What you should give back is a precise copy of the lines below from the one containing "1480x700 pixels." through the one containing "Image resolution: width=920", with no pictures.

Start of Block

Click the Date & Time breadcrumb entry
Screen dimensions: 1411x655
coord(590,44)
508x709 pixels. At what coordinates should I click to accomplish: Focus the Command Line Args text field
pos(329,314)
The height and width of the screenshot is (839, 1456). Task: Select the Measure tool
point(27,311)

End of Block
Start of Block

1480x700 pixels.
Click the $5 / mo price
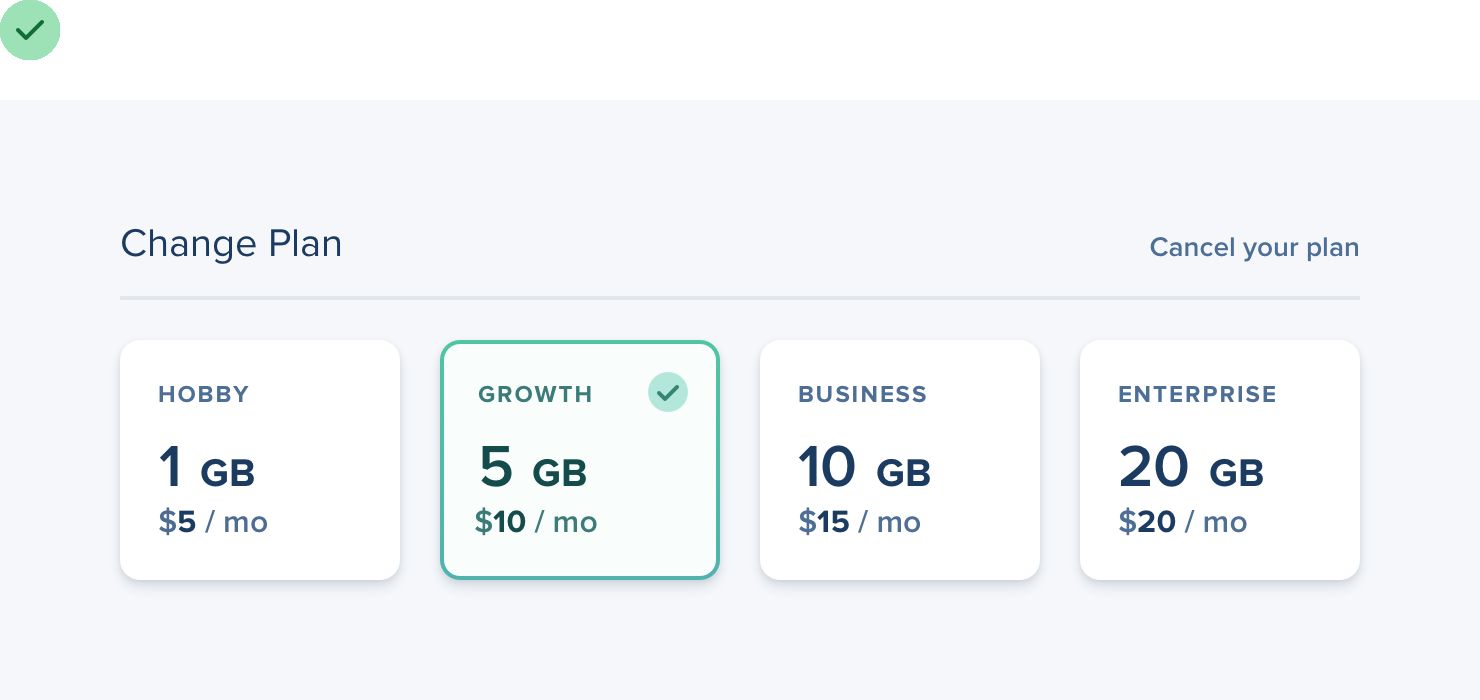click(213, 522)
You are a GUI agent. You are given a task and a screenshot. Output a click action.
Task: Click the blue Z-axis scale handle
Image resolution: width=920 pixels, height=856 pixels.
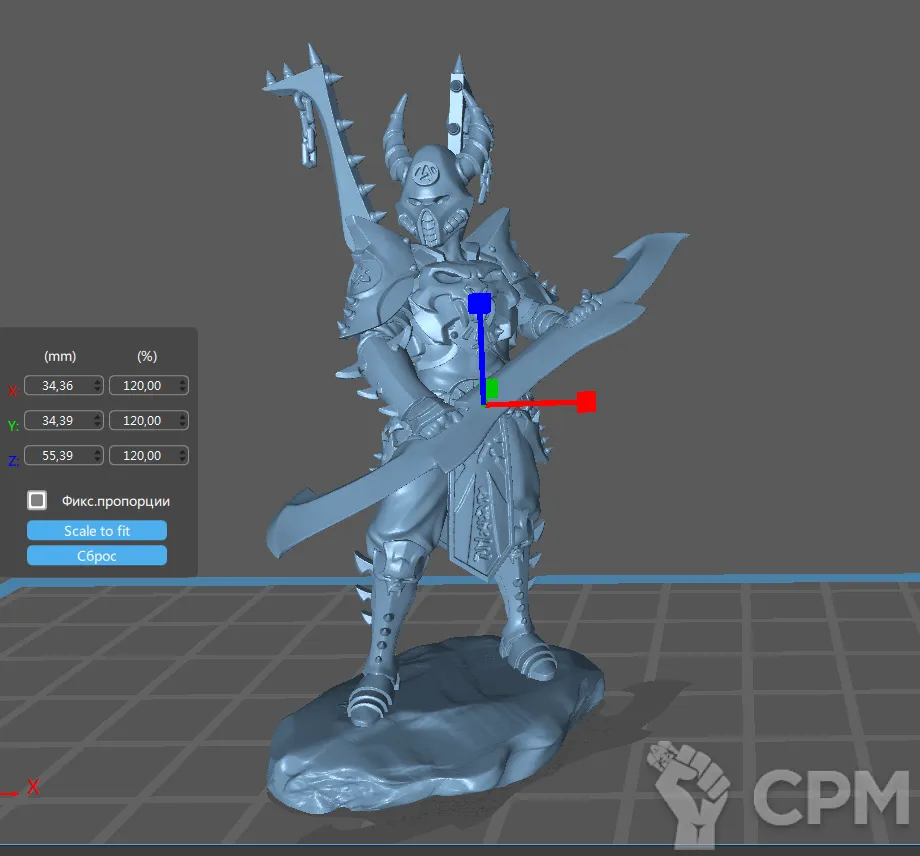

End of Block

* _Exercise result_
1480x700 pixels.
Click the $5 / mo price
click(213, 522)
You are a GUI agent. You are given a task and a screenshot. Output a click action.
Task: Click the blue Z-axis scale handle
Image resolution: width=920 pixels, height=856 pixels.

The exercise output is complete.